Suspiró, intentó llamar pero sabía que no podría contar nada, así que guardó de
nuevo el móvil en el bolsillo. Decidió andar hasta la casa de sus tíos que
estaba cerca. Mientras avanzaba lentamente por las calles, su pensamiento se
escapaba de la realidad. Genial no era la palabra que buscaba. Amor, tampoco.

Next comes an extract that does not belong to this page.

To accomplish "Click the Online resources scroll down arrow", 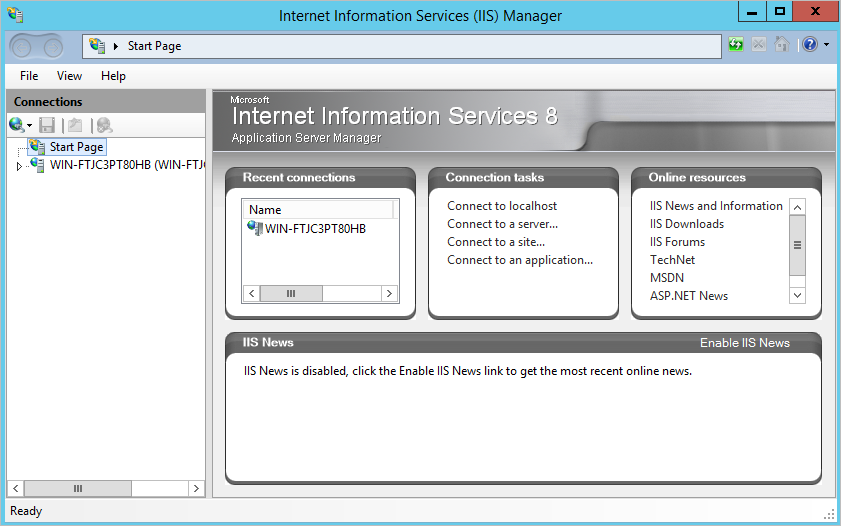I will 797,295.
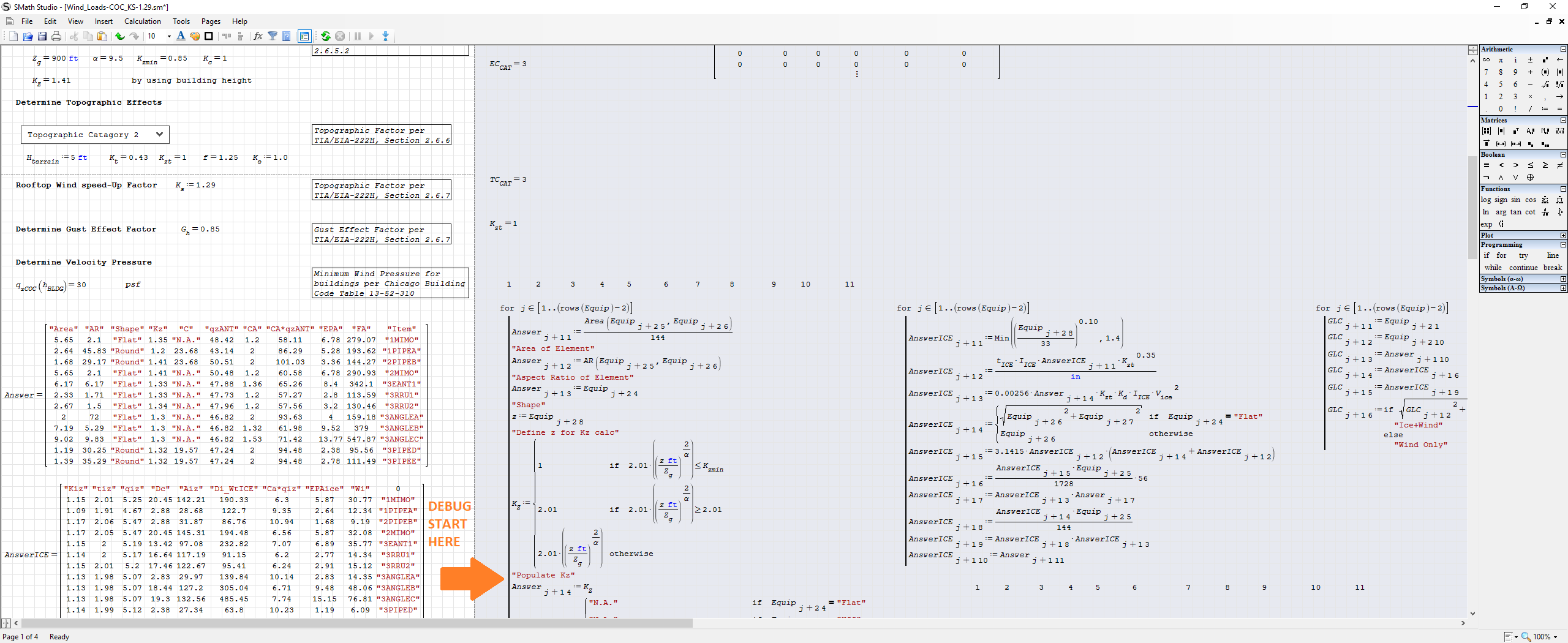Insert a 'while' loop from Programming panel

(1493, 268)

Eran muy amigos, pero algo se la escapaba. Pasó el resto del día como pudo. Por
un lado se sentía más contenta que en mucho tiempo, pero por otro, sabía que a
partir de entonces todo iba a ser distinto. Buscaba una palabra que definiera
su encuentro. Pero no la encontró. Ni ese día, ni ningún otro. Pasó mucho
tiempo y aunque casi siempre conseguía acercarse a una conclusión, ninguna lograba
llenarla por completo. Quizá esos momentos no necesitaban catalogación ninguna,
quizá sólo sucedieron para permanecer por siempre en un espacio y un tiempo
anclados en la memoria para ser recordados en aniversarios de nostalgia. Nadie
parecía saberlo. Al final, ella se abandonó. Desistió a buscar palabras que
definieran situaciones que la hicieran sentir tanto en tan poco. Porque había
pasado mucho tiempo. Dos largos años, difíciles y que la recordaban sin
descanso lo que uno quiere tras haberlo perdido. Y mucho se temía que lo
iba a recordar siempre. Eres todo lo que nunca supe que siempre quise. Esa era una
de sus frases favoritas, que, al contrario del resto de su mundo, no se veía ni se vería afectada nunca por el tiempo.